### AIM
Please quote the records exactly, beginning at the line that contains "Click the third" and continuing through the end of the records.
/---
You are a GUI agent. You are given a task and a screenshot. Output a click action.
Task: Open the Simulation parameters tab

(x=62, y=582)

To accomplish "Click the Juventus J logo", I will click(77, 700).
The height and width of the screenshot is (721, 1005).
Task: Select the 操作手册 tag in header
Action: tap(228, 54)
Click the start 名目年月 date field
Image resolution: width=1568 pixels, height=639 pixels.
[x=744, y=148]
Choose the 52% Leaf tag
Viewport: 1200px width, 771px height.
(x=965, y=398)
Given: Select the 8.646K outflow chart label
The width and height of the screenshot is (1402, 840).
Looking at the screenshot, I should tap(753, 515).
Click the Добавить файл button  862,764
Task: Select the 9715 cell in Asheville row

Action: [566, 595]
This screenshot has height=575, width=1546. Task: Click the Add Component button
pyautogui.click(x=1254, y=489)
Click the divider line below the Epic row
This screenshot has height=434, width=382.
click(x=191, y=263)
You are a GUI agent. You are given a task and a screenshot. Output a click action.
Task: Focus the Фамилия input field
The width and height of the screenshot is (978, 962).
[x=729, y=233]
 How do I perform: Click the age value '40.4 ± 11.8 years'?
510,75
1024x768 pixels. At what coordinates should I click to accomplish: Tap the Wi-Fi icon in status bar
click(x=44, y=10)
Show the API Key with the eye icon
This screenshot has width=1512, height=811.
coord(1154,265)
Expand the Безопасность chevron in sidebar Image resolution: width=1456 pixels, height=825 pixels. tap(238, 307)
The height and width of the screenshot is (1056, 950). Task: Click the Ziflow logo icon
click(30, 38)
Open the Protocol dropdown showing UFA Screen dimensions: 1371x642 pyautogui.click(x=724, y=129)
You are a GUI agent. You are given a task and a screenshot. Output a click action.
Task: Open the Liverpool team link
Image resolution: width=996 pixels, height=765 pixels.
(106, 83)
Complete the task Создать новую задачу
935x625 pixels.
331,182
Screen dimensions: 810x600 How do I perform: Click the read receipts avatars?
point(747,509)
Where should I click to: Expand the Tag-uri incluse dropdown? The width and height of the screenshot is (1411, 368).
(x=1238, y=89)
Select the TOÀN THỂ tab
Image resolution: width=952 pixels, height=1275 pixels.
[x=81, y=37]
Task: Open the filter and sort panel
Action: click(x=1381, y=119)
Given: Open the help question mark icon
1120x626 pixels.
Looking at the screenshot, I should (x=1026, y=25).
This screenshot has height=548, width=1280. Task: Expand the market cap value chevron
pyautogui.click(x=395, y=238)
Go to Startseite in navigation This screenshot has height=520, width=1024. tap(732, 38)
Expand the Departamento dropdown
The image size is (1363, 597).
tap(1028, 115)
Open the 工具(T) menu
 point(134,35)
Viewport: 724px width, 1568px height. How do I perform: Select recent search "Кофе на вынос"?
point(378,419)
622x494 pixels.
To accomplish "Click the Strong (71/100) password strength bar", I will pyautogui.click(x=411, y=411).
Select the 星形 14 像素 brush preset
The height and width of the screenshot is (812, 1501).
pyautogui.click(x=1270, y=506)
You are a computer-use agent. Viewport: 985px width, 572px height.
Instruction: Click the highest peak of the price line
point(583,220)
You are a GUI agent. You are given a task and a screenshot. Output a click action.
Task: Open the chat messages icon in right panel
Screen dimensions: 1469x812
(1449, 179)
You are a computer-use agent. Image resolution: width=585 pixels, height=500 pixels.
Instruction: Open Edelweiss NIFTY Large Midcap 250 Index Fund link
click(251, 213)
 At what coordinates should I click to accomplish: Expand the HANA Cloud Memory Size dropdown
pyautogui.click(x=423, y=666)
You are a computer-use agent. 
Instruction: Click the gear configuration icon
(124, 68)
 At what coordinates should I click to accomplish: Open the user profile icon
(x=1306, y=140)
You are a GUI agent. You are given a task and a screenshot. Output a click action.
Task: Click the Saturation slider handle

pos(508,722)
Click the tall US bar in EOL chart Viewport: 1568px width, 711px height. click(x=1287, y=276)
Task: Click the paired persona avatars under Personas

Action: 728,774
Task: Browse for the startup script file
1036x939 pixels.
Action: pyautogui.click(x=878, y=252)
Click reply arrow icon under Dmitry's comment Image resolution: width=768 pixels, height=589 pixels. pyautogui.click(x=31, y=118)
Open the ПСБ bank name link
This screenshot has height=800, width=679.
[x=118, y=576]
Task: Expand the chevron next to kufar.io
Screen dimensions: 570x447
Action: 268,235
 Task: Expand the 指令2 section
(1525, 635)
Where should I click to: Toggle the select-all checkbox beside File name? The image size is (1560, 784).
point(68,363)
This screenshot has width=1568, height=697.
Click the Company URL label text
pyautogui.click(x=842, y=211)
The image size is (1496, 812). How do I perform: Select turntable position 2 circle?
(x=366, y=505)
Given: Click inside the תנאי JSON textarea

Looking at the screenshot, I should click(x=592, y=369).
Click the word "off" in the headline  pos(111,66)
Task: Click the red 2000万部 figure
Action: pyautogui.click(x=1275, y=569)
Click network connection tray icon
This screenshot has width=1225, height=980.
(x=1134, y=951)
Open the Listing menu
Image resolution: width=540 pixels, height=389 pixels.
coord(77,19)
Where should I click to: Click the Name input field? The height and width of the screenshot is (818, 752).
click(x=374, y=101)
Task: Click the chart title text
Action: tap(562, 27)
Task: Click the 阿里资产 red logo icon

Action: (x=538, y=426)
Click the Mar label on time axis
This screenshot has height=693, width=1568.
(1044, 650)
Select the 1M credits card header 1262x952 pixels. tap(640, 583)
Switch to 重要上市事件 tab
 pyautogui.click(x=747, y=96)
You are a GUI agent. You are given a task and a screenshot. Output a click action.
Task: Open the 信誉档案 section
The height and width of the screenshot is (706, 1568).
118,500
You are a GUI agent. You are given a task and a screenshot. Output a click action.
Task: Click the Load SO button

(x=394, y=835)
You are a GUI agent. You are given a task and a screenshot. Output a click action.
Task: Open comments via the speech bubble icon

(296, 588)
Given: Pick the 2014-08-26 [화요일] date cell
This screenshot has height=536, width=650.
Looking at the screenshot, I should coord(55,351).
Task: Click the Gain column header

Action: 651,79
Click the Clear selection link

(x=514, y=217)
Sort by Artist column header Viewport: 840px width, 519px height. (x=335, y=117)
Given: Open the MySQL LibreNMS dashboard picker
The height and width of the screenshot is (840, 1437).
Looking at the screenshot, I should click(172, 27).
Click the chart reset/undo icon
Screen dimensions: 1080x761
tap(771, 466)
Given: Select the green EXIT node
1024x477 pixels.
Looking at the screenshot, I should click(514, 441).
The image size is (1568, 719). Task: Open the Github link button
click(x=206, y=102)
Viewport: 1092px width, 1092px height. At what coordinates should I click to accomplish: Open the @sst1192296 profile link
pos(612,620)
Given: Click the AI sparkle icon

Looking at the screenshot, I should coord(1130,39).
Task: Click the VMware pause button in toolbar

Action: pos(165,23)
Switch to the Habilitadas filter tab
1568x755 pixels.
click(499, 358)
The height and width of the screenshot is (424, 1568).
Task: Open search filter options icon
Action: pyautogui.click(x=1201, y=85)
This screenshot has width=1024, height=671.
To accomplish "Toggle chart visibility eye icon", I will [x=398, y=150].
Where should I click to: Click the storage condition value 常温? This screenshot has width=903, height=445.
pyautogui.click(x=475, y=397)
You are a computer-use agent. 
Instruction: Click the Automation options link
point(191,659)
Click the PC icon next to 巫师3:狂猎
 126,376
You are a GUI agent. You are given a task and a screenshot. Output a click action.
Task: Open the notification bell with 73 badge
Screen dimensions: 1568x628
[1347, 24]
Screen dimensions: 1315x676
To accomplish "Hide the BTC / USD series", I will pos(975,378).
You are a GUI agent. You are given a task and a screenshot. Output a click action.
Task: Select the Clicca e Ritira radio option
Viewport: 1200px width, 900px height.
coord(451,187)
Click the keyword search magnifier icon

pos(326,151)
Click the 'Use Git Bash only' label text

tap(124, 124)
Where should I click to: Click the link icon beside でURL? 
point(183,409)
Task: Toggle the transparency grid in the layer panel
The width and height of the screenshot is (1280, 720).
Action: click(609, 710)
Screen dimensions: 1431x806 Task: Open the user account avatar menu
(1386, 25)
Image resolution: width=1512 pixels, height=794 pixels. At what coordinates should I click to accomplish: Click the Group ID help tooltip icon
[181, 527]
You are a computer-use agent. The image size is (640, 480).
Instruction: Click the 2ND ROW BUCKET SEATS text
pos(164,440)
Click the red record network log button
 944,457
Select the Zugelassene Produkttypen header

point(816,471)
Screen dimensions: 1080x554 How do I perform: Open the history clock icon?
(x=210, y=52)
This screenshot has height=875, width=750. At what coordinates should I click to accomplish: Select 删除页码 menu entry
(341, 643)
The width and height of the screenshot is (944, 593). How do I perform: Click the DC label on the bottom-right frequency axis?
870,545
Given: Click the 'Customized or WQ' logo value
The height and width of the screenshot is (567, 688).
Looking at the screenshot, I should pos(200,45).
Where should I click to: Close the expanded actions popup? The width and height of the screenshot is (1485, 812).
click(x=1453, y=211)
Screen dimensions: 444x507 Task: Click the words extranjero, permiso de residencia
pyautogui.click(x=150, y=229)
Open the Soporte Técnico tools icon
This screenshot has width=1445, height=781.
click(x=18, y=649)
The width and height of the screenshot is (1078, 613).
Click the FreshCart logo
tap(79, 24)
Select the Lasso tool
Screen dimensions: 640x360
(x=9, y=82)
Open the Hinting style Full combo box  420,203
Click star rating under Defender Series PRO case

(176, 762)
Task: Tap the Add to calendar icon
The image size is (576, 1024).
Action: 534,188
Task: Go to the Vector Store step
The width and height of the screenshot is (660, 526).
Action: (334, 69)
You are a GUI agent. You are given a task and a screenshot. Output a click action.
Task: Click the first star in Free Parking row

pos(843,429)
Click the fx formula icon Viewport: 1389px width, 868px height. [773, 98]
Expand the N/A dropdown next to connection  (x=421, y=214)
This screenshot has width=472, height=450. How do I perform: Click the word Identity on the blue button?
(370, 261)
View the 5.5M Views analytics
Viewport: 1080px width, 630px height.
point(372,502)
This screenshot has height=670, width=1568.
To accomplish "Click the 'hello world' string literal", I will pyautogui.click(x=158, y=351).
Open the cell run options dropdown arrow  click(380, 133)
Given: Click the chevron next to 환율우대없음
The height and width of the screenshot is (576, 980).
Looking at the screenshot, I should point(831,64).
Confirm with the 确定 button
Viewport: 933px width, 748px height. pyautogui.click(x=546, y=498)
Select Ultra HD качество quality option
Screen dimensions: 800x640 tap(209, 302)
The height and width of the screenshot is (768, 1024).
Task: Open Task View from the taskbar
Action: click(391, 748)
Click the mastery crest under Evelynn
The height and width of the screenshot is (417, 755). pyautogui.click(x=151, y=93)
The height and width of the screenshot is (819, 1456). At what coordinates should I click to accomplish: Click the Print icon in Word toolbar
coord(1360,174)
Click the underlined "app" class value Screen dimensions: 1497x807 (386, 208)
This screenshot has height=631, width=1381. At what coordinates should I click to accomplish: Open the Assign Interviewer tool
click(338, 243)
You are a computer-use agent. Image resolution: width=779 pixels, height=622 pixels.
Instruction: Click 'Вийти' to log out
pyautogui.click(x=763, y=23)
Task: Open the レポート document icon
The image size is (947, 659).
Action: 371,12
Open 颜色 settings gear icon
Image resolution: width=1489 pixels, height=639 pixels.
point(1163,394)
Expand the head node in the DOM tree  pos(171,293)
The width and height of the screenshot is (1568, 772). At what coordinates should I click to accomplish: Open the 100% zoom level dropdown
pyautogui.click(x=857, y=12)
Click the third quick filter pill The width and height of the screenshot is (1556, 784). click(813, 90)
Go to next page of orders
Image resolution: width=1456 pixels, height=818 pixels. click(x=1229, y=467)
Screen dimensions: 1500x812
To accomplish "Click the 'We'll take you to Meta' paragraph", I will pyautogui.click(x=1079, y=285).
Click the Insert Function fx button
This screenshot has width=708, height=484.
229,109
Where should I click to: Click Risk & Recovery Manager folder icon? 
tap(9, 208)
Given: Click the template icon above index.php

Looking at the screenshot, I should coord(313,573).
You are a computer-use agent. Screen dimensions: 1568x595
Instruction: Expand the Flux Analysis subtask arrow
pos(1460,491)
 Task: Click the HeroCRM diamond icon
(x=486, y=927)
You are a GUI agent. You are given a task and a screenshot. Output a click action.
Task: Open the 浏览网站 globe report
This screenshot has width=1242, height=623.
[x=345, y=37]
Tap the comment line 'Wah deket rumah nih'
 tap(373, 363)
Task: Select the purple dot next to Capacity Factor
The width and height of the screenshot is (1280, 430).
\---
### EXERCISE ANSWER
Click the third quick filter pill The width and height of the screenshot is (1556, 784). click(813, 90)
Go to next page of orders
Image resolution: width=1456 pixels, height=818 pixels. click(x=1229, y=467)
Screen dimensions: 1500x812
To accomplish "Click the 'We'll take you to Meta' paragraph", I will pyautogui.click(x=1079, y=285).
Click the Insert Function fx button
This screenshot has width=708, height=484.
229,109
Where should I click to: Click Risk & Recovery Manager folder icon? 
tap(9, 208)
Given: Click the template icon above index.php

Looking at the screenshot, I should coord(313,573).
You are a computer-use agent. Screen dimensions: 1568x595
Instruction: Expand the Flux Analysis subtask arrow
pos(1460,491)
 Task: Click the HeroCRM diamond icon
(x=486, y=927)
You are a GUI agent. You are given a task and a screenshot. Output a click action.
Task: Open the 浏览网站 globe report
This screenshot has width=1242, height=623.
[x=345, y=37]
Tap the comment line 'Wah deket rumah nih'
 tap(373, 363)
Task: Select the purple dot next to Capacity Factor
The width and height of the screenshot is (1280, 430).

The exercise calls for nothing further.